2. Focusing too much on the figures. Once you have analysed the figures enough to gain a picture of the business from a financial point of view, it is time to step back and concentrate on the non-financial aspects. See the business from an internal and external perspective: What impact does the current economy have? How is it placed within its own industry? What is the future of this business? How important is the current owner to the business and what systems are in operation? The key to the sale of a business is transferability. The valuable broker understands this and spends a good part of his or her time investigating transferability on behalf of potential buyers.

3. Not spending enough time to understand the buyer. Brokers act for the seller and hence we are preoccupied with the vendor and their problems. Spending time with a buyer, however, may unlock important information that will help you clinch this deal or find them something else to suit. Understanding buyer personality and motivation is crucial for the accomplished business broker.

4. Not staying in touch with the seller when inquiry drops off. It is easy to talk to a seller when you are getting plenty of inquiry. But when inquiry dies down, that is when it is tough to make the call. What most brokers don’t realise is that the vendor is often as embarrassed as the broker that the business hasn’t sold. During this ‘grind’ period, the broker must maintain regular contact and seek suggestions from the seller on how to best offer the opportunity.

5. Not selling yourself. A business broker has the skills, abilities, contacts and toughness to get a business sold. Combining the knowledge that a salesman, lawyer, accountant, finance broker, adviser, mentor and marketing expert must have, the broker (in an ideal scenario) achieves a result that makes a buyer and seller happy. We as brokers don’t spell this out enough to buyers.

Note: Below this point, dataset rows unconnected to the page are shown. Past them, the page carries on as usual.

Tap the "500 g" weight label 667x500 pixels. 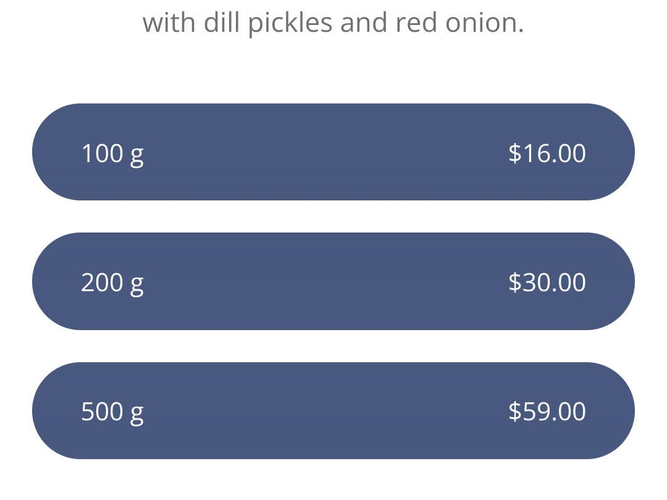pos(112,412)
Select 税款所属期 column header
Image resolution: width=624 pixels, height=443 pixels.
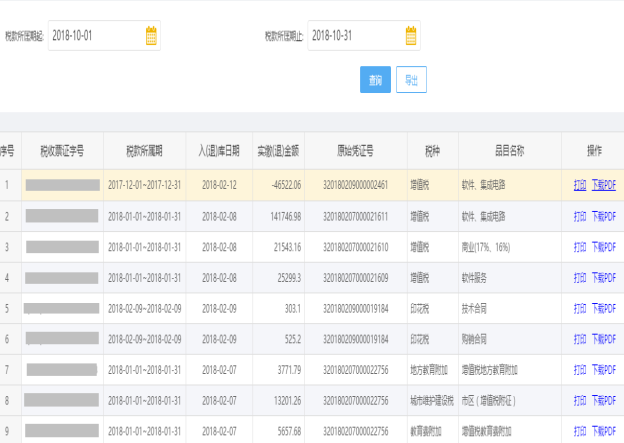pyautogui.click(x=144, y=151)
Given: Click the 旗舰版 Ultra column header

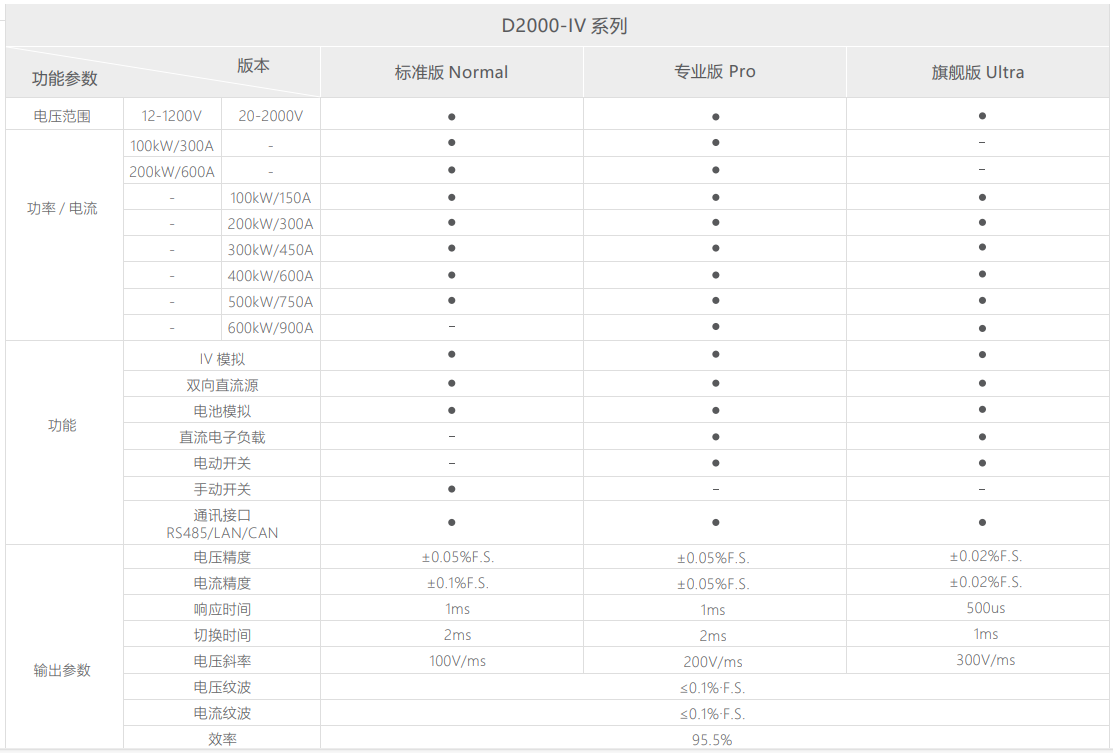Looking at the screenshot, I should 977,72.
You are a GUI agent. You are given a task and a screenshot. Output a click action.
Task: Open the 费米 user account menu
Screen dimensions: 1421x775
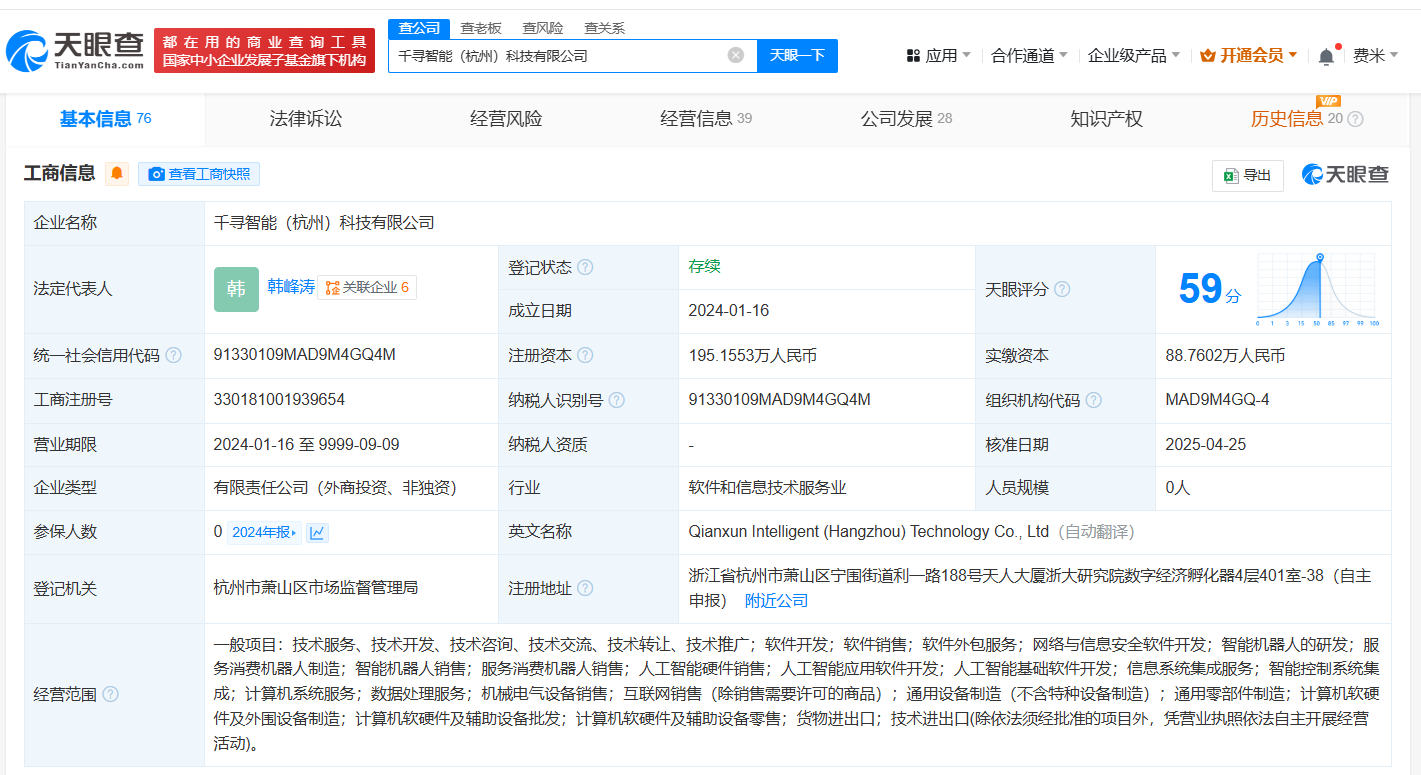coord(1375,56)
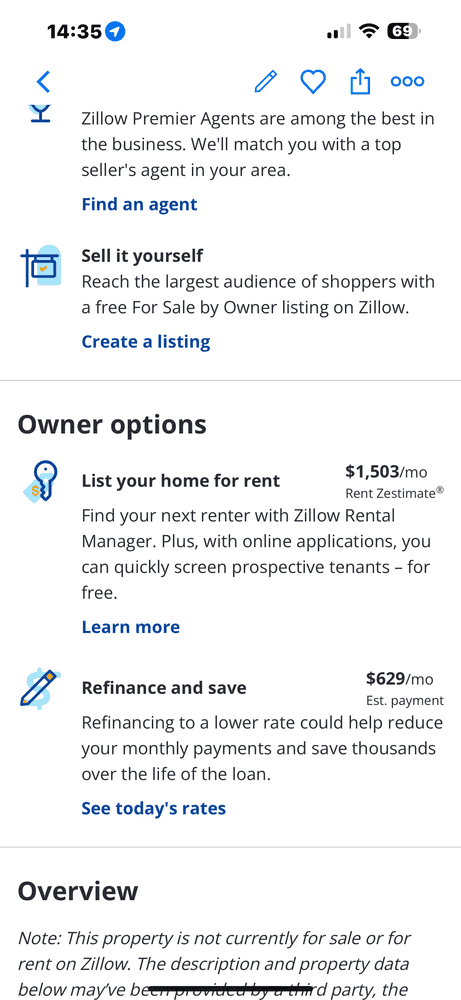Image resolution: width=461 pixels, height=1000 pixels.
Task: Open the pencil edit icon
Action: point(266,82)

6. Not appreciating the value of their database. The cheapest client to get is an old one. We spend so much time chasing new clients but fail to realise that there are so many people we have spoken to that could probably become a client if we make further contact. The database is gold!

7. Not having sales targets. It’s OK to have listing targets, but business brokers get paid on sales. A broker should have a sales and commission target set for each year, broken up into quarters. A listing shouldn’t be taken unless the broker actually believes there is a good to very good chance of sale.

8. Not spending enough time on the preparation. Get all the documents you need in advance of the business going on the market. Compile all the information, create a good selling document and ask the vendor to pay for this. A dollar spent before the sale will mean two or more dollars to the vendor on sale.

Tony Arena is an REINSW member and Managing Director of Business Connection International, a Business Broking company based in Sydney.